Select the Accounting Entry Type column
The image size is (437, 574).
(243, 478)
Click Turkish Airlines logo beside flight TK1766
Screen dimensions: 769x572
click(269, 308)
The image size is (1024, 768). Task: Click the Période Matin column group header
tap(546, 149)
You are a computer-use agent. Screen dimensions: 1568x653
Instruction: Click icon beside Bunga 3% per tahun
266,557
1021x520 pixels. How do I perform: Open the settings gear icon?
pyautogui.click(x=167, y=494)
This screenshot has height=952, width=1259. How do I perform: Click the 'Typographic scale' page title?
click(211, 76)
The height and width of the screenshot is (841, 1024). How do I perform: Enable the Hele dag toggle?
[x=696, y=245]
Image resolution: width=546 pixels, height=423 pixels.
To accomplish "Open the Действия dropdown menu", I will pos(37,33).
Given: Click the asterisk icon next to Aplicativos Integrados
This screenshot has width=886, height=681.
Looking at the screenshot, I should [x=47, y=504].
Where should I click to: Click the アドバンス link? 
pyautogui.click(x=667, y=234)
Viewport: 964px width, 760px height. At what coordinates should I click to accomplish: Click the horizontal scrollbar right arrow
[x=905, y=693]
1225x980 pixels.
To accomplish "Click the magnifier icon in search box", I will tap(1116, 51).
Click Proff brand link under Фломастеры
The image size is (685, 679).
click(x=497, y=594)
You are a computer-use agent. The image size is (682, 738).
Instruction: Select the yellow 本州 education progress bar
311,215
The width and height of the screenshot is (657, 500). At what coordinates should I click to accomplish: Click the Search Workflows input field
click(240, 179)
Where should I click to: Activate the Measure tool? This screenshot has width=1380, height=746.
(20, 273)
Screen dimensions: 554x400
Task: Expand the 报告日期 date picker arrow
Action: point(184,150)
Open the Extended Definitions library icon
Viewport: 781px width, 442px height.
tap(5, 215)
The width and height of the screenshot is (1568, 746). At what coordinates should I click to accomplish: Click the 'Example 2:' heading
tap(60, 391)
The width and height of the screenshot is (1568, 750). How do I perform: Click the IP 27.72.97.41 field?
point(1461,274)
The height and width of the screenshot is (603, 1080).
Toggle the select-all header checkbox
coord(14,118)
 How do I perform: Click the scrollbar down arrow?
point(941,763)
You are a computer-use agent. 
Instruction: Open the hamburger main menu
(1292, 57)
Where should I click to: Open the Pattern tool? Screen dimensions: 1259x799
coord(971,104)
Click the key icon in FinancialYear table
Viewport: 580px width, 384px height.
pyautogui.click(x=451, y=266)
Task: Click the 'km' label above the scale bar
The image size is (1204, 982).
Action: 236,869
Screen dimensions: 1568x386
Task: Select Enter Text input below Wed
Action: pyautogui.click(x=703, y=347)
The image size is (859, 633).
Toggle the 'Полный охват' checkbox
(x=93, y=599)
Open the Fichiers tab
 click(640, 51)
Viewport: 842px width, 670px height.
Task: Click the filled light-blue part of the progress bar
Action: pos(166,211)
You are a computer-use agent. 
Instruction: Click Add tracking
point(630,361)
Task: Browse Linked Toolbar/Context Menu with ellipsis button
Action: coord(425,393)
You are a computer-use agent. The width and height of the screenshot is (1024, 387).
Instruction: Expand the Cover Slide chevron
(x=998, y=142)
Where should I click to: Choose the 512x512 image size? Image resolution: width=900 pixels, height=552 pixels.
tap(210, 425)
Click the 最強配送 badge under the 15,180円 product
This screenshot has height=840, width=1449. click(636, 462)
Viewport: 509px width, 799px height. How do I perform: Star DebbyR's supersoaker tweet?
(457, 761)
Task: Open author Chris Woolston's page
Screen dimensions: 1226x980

☆ ☆ ☆ ☆ ☆

Problem to solve - Copy the data. Make sure every line matches exactly.

Solution below -
Select the Accounting Entry Type column
The image size is (437, 574).
(243, 478)
Click Turkish Airlines logo beside flight TK1766
Screen dimensions: 769x572
click(269, 308)
The image size is (1024, 768). Task: Click the Période Matin column group header
tap(546, 149)
You are a computer-use agent. Screen dimensions: 1568x653
Instruction: Click icon beside Bunga 3% per tahun
266,557
1021x520 pixels. How do I perform: Open the settings gear icon?
pyautogui.click(x=167, y=494)
This screenshot has height=952, width=1259. How do I perform: Click the 'Typographic scale' page title?
click(211, 76)
The height and width of the screenshot is (841, 1024). How do I perform: Enable the Hele dag toggle?
[x=696, y=245]
Image resolution: width=546 pixels, height=423 pixels.
To accomplish "Open the Действия dropdown menu", I will pos(37,33).
Given: Click the asterisk icon next to Aplicativos Integrados
This screenshot has width=886, height=681.
Looking at the screenshot, I should [x=47, y=504].
Where should I click to: Click the アドバンス link? 
pyautogui.click(x=667, y=234)
Viewport: 964px width, 760px height. At what coordinates should I click to accomplish: Click the horizontal scrollbar right arrow
[x=905, y=693]
1225x980 pixels.
To accomplish "Click the magnifier icon in search box", I will tap(1116, 51).
Click Proff brand link under Фломастеры
The image size is (685, 679).
click(x=497, y=594)
You are a computer-use agent. The image size is (682, 738).
Instruction: Select the yellow 本州 education progress bar
311,215
The width and height of the screenshot is (657, 500). At what coordinates should I click to accomplish: Click the Search Workflows input field
click(240, 179)
Where should I click to: Activate the Measure tool? This screenshot has width=1380, height=746.
(20, 273)
Screen dimensions: 554x400
Task: Expand the 报告日期 date picker arrow
Action: point(184,150)
Open the Extended Definitions library icon
Viewport: 781px width, 442px height.
tap(5, 215)
The width and height of the screenshot is (1568, 746). At what coordinates should I click to accomplish: Click the 'Example 2:' heading
tap(60, 391)
The width and height of the screenshot is (1568, 750). How do I perform: Click the IP 27.72.97.41 field?
point(1461,274)
The height and width of the screenshot is (603, 1080).
Toggle the select-all header checkbox
coord(14,118)
 How do I perform: Click the scrollbar down arrow?
point(941,763)
You are a computer-use agent. 
Instruction: Open the hamburger main menu
(1292, 57)
Where should I click to: Open the Pattern tool? Screen dimensions: 1259x799
coord(971,104)
Click the key icon in FinancialYear table
Viewport: 580px width, 384px height.
pyautogui.click(x=451, y=266)
Task: Click the 'km' label above the scale bar
The image size is (1204, 982).
Action: 236,869
Screen dimensions: 1568x386
Task: Select Enter Text input below Wed
Action: pyautogui.click(x=703, y=347)
The image size is (859, 633).
Toggle the 'Полный охват' checkbox
(x=93, y=599)
Open the Fichiers tab
 click(640, 51)
Viewport: 842px width, 670px height.
Task: Click the filled light-blue part of the progress bar
Action: pos(166,211)
You are a computer-use agent. 
Instruction: Click Add tracking
point(630,361)
Task: Browse Linked Toolbar/Context Menu with ellipsis button
Action: coord(425,393)
You are a computer-use agent. The width and height of the screenshot is (1024, 387).
Instruction: Expand the Cover Slide chevron
(x=998, y=142)
Where should I click to: Choose the 512x512 image size? Image resolution: width=900 pixels, height=552 pixels.
tap(210, 425)
Click the 最強配送 badge under the 15,180円 product
This screenshot has height=840, width=1449. click(636, 462)
Viewport: 509px width, 799px height. How do I perform: Star DebbyR's supersoaker tweet?
(457, 761)
Task: Open author Chris Woolston's page
Screen dimensions: 1226x980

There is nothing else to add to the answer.